## What is being asked
Lines with "agent": copy each one from the listing below.

## Data
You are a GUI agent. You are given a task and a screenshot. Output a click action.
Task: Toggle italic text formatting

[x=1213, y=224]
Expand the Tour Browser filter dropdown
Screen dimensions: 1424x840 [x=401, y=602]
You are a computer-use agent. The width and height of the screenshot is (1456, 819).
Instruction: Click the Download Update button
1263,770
---
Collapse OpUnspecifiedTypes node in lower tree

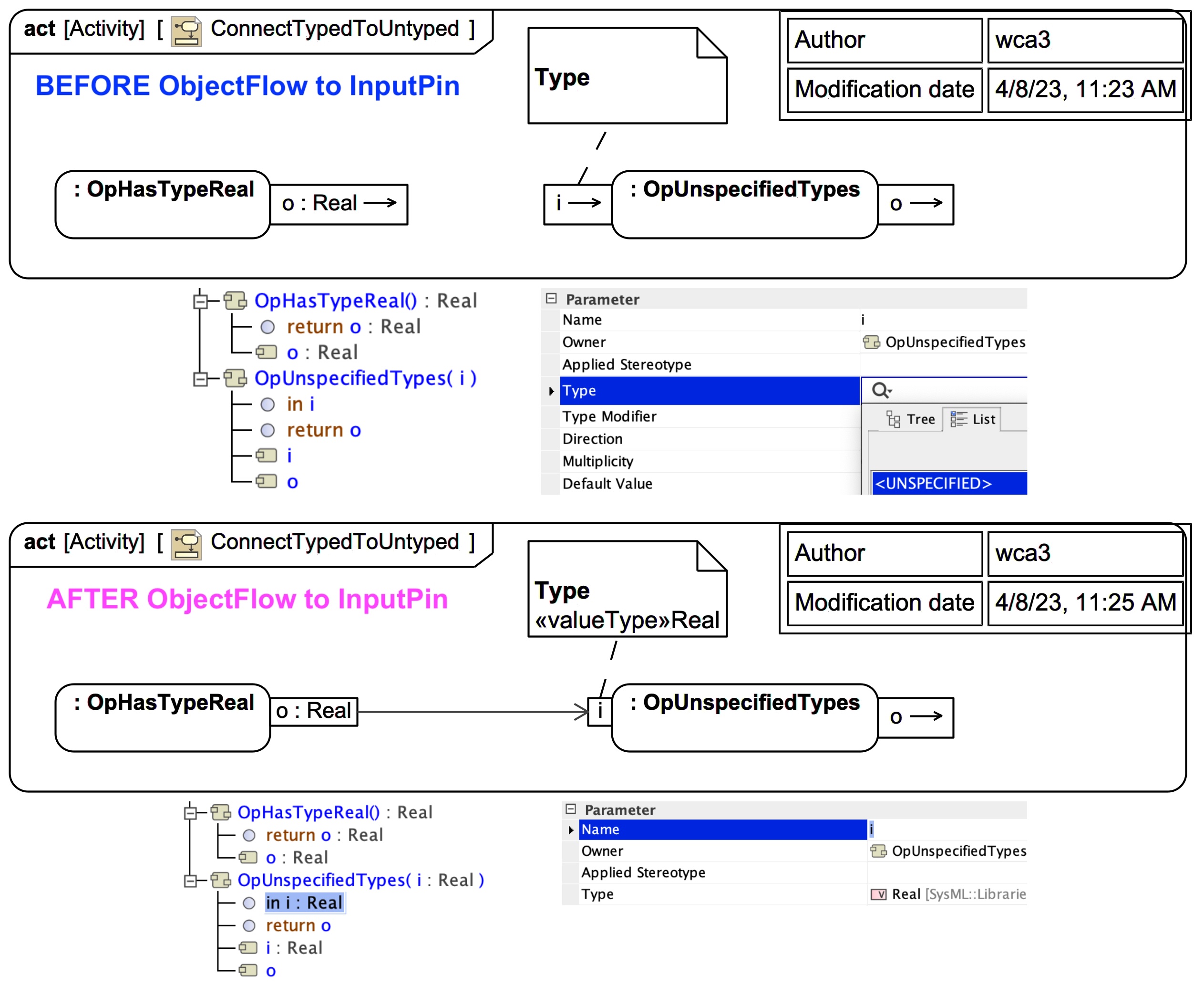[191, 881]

## Answer section
You are a GUI agent. You are given a task and a screenshot. Output a click action.
You are a computer-use agent. The width and height of the screenshot is (1456, 819).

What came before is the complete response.